Data entries
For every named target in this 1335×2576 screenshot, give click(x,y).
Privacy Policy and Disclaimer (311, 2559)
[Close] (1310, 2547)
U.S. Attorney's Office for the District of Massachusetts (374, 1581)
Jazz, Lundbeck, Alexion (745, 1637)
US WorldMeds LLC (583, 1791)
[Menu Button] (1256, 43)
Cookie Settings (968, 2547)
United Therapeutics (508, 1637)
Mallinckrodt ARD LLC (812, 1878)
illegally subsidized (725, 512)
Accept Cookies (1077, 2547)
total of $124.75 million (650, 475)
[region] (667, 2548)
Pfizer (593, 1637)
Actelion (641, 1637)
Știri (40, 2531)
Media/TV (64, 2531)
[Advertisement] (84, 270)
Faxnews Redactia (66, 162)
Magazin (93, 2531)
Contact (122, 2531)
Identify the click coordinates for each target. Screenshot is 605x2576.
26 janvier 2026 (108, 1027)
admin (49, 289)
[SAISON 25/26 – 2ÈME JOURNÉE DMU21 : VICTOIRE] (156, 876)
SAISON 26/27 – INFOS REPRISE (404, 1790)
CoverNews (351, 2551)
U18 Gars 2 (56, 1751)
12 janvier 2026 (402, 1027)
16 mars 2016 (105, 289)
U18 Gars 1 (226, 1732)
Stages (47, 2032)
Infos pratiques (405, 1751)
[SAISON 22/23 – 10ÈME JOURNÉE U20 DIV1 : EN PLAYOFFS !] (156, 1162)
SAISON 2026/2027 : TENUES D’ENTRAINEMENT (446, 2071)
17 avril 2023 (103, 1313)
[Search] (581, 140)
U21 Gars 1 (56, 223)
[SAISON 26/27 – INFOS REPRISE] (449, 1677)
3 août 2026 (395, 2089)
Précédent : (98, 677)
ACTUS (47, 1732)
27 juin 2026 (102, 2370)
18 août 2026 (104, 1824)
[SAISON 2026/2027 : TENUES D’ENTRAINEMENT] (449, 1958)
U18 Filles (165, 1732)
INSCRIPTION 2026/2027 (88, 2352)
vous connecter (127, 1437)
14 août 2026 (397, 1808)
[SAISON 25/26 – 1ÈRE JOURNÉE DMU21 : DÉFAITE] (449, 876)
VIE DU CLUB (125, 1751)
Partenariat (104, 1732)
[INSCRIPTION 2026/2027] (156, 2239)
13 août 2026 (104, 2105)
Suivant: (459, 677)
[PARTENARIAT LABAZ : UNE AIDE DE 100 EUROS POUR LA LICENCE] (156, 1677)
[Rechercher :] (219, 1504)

> _What you will do_: Set down each line exactly as it appears, starting at the top of the data and ending at the line containing "Pfizer (593, 1637)", and include no other lines.

> _Answer for the task_:
For every named target in this 1335×2576 screenshot, give click(x,y).
Privacy Policy and Disclaimer (311, 2559)
[Close] (1310, 2547)
U.S. Attorney's Office for the District of Massachusetts (374, 1581)
Jazz, Lundbeck, Alexion (745, 1637)
US WorldMeds LLC (583, 1791)
[Menu Button] (1256, 43)
Cookie Settings (968, 2547)
United Therapeutics (508, 1637)
Mallinckrodt ARD LLC (812, 1878)
illegally subsidized (725, 512)
Accept Cookies (1077, 2547)
total of $124.75 million (650, 475)
[region] (667, 2548)
Pfizer (593, 1637)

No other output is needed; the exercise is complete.